Ein erster Lichtblick dürfte umso mehr die Ankündigung von Mecklenburg-Vorpommern sein, das mehrwöchige Einreiseverbot zum 25. Mai wieder aufheben zu wollen. Das Tourismusland gestatte seinen Hotels zwar zunächst nur eine Vermietung von maximal 60 Prozent ihrer Bettenkapazitäten - lässt auf den schon verloren geglaubten Sommerurlaub am Meer aber hoffen.

Und nicht nur darauf. Für Eveline Klotzsche-Bieler und ihre Berufskollegen erscheint die Ostsee als erster Hoffnungsschimmer am Buchungshorizont. Retten werde sie die wirtschaftlich gebeutelten Unternehmen aber nicht können. Abgesehen davon, dass die Chancen nicht so gut stünden, jetzt noch freie Quartiere vermitteln zu können. 

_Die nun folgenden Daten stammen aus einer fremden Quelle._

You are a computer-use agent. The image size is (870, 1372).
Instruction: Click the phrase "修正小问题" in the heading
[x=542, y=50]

Wer sich für einen Urlaub auf Rügen, dem Darß oder in Warnemünde entschieden habe, sei bereits aus Erfahrung mit der begehrten Region im vergangenen Jahr oder spätestens im Januar zur Tat geschritten. 

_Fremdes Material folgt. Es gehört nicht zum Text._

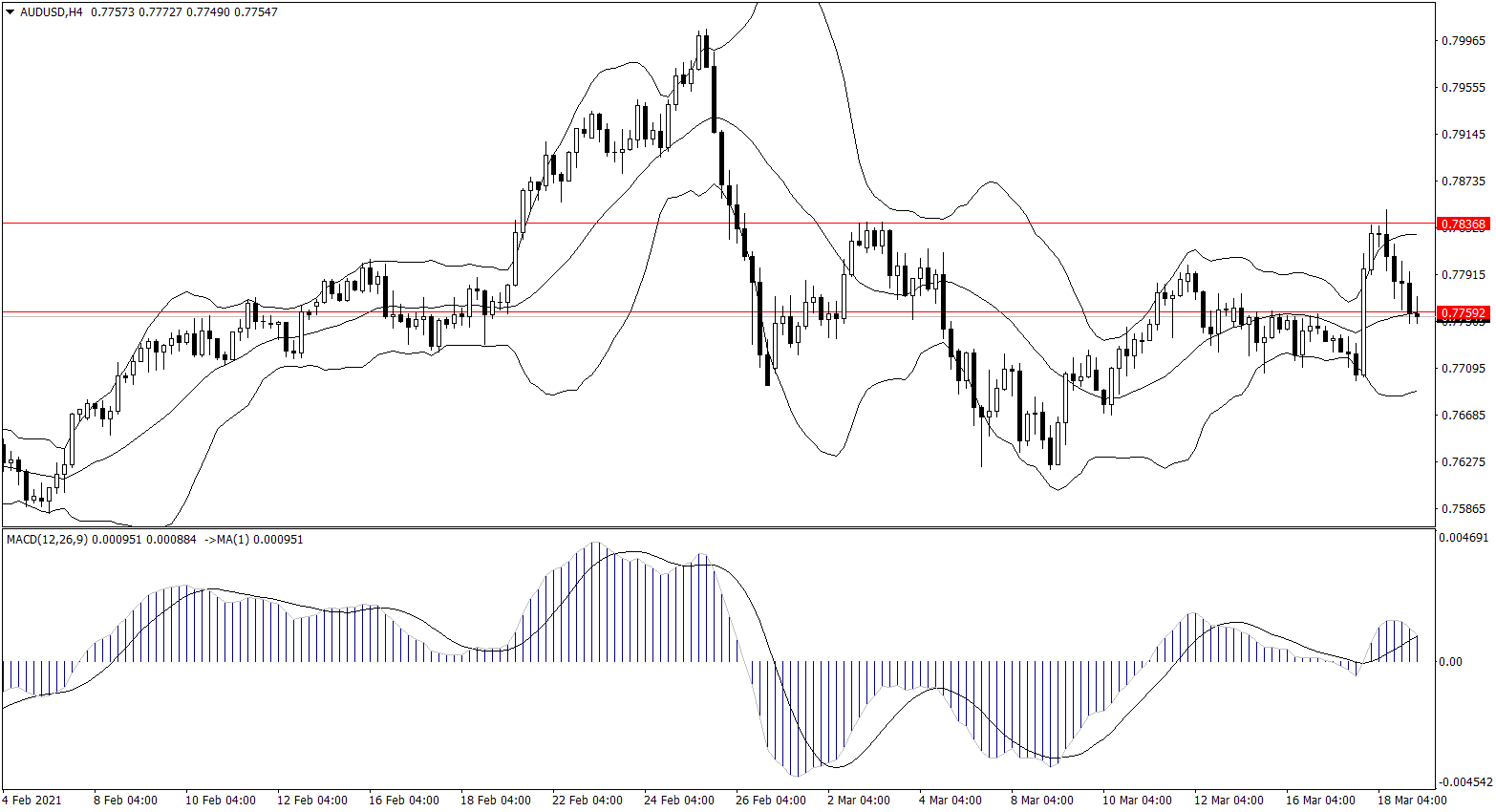Click the triangle arrow beside AUDUSD,H4
1496x812 pixels.
tap(11, 12)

"Viele Leute werden aber auch angesichts des hin und her an Einschränkungen und möglicherweise schlechten Erfahrungen mit stornierten Reisen in den vergangenen Monaten etwas zögerlicher sein", vermutet Eveline Klotzsche-Bieler. Hinzu käme die Angst vor dem Virus und den Unbequemlichkeiten, die eine mögliche Reise mit Mundschutz etwa mit sich bringen würde. 

Die sympathische Großenhainerin, die gerade in dieser angespannten Situation dankbar für den Zuspruch ihrer treuen Kundschaft ist, will sich dennoch nicht unterkriegen lassen. 

Ganz im Gegenteil! Wenn es wieder berechtigten Grund gebe, den Blick in die Ferne schweifen zu lassen, mit den Füßen gedanklich Spuren im Sand zu hinterlassen oder zu überlegen, wie es sich wohl anfühlt, auf einem Dreitausender zu stehen, sei sie gern für jedermann da. Gerade jetzt, nach dieser besonderen Coronazeit. Nicht mehr nur auf dem Anrufbeantworter, sondern selbstverständlich persönlich.